#### TASK OBJECTIVE
Render every line of the listing from the one containing "Viewport: 289px width, 118px height." through the end of the listing, both included, as a Markdown table with a Row column numbering each row and an Entry column holding the line, leaving out blank lines.

#### DATASET ENTRIES
--*--

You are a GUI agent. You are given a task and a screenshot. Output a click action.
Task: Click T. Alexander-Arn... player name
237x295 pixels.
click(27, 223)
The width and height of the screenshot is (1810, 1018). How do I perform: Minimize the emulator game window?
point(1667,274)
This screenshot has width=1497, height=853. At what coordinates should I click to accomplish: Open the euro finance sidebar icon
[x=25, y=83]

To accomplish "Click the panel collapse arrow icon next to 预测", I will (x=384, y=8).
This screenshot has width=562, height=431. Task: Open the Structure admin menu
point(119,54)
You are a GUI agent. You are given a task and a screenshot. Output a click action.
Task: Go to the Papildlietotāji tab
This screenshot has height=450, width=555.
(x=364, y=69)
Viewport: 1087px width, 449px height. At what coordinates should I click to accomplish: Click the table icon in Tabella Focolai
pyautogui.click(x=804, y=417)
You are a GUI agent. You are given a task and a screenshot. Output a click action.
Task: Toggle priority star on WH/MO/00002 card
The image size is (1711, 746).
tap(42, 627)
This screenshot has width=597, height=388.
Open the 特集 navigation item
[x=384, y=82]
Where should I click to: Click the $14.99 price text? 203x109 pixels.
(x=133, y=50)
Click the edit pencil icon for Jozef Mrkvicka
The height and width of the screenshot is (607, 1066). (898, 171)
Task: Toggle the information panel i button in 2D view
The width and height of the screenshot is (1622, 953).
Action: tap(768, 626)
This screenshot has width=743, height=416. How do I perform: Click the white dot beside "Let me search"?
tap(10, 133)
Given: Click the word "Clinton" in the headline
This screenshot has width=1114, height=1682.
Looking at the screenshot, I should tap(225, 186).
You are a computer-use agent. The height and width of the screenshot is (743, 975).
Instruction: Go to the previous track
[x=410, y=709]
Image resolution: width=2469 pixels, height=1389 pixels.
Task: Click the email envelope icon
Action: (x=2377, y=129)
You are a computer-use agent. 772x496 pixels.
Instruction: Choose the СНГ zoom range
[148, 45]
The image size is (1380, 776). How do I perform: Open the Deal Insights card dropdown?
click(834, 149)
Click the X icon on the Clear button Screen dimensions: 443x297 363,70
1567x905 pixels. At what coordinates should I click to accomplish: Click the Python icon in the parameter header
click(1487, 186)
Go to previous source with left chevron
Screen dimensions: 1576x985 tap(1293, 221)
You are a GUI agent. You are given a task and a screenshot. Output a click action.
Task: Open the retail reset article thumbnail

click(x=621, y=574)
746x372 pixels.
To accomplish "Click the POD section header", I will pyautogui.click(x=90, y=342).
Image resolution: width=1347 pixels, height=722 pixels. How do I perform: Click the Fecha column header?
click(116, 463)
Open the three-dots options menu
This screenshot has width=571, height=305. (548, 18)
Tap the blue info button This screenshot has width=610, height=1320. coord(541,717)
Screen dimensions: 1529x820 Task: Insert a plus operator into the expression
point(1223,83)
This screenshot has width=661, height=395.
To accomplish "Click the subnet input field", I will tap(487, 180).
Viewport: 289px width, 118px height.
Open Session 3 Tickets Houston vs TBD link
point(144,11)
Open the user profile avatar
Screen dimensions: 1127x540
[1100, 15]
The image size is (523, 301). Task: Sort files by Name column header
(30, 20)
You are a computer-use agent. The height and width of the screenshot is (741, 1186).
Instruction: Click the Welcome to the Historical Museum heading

--*--

#### PROBLEM SOLUTION
| Row | Entry |
|---|---|
| 1 | Viewport: 289px width, 118px height. |
| 2 | Open Session 3 Tickets Houston vs TBD link |
| 3 | point(144,11) |
| 4 | Open the user profile avatar |
| 5 | Screen dimensions: 1127x540 |
| 6 | [1100, 15] |
| 7 | The image size is (523, 301). Task: Sort files by Name column header |
| 8 | (30, 20) |
| 9 | You are a computer-use agent. The height and width of the screenshot is (741, 1186). |
| 10 | Instruction: Click the Welcome to the Historical Museum heading |